A South Korean doctor must relive the day of his daughter’s death until he finds a way to save her
Dir: Sun-ho Cho. South Korea. 2017. 90mins
A celebrated doctor returning from a high profile meeting with the UN encounters a traffic accident on the way to meet his daughter; to his horror, he realises that she is one of the victims of the crash. Then his life rewinds and he lives the day again, and again, each time trying to alter the inevitable chain of events which leads to his daughter’s death. This ambitiously high concept thriller has a baffling timeline but, thanks to deft editing, it more or less manages to keep all of its juggled story elements in the air.
A propulsive head-scratcher which gradually shows its hand to the audience
Although the sheer intensity of the premise is a little exhausting, this is a tightly plotted conundrum of a movie which allows its audience barely a moment to catch breath. It arrives in Macau already part way through a successful festival run and, going forward, the knotty maze of plotting may catch the attention of adventurous arthouse distributors. Interest in English language remake rights is not out of the question.

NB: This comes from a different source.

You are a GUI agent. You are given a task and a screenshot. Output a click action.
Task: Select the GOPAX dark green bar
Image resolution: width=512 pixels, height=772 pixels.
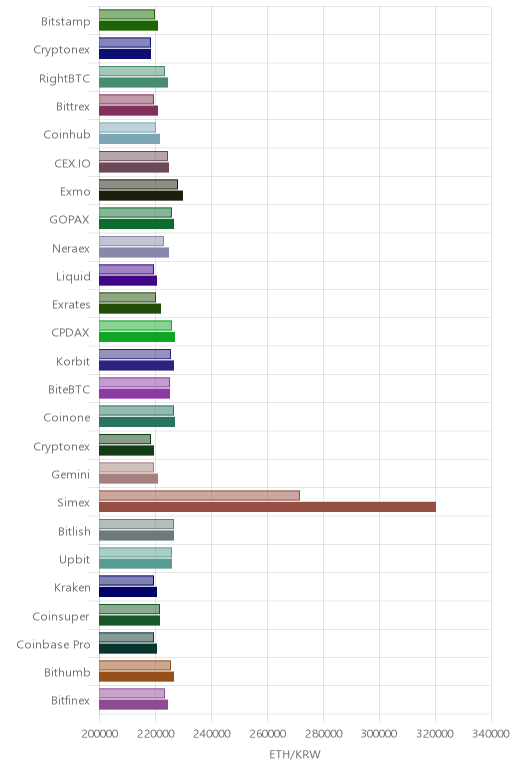pos(136,224)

Comparisons between this picture and both Groundhog Day and Edge Of Tomorrow will be inevitable; there is also a touch of Final Destination-style predetermination to the plot. But mainly, A Day is its own distinct entity – a slightly overwrought but propulsive head-scratcher which gradually shows its hand to the audience.
After several repetitions of the desperate crosstown dash in which Dr Kim (Myung-min Kim) attempts to bend the course of fate, we start to wonder how the film can possibly sustain itself for the full running time. It’s at this point that a fresh character is introduced. Min-chul (Yo-han Byeon) is the ambulance driver who arrives at the scene of the accident shortly after Dr Kim. He has his own vested interest in the outcome of the crash – his wife is killed in the taxi which crashes into Dr Kim’s daughter. The two men realise that time is repeating for both of them. If they work together, there is a chance that they will be able to save the lives of both of their loved ones.
A mysterious call to Dr Kim’s phone is the first hint that we get that he and Min-chul are not alone in reliving the events which lead up to the crash. There is another player in this story whose own tragedy, three years before, is the connection which ties all three together.
The action sequences – and there are almost as many permutations of taxi wipe out as there are repetitions – are directed with verve. And the editing is largely successful in exerting logic onto the increasingly confusing blend of flashback and endlessly repeating present day.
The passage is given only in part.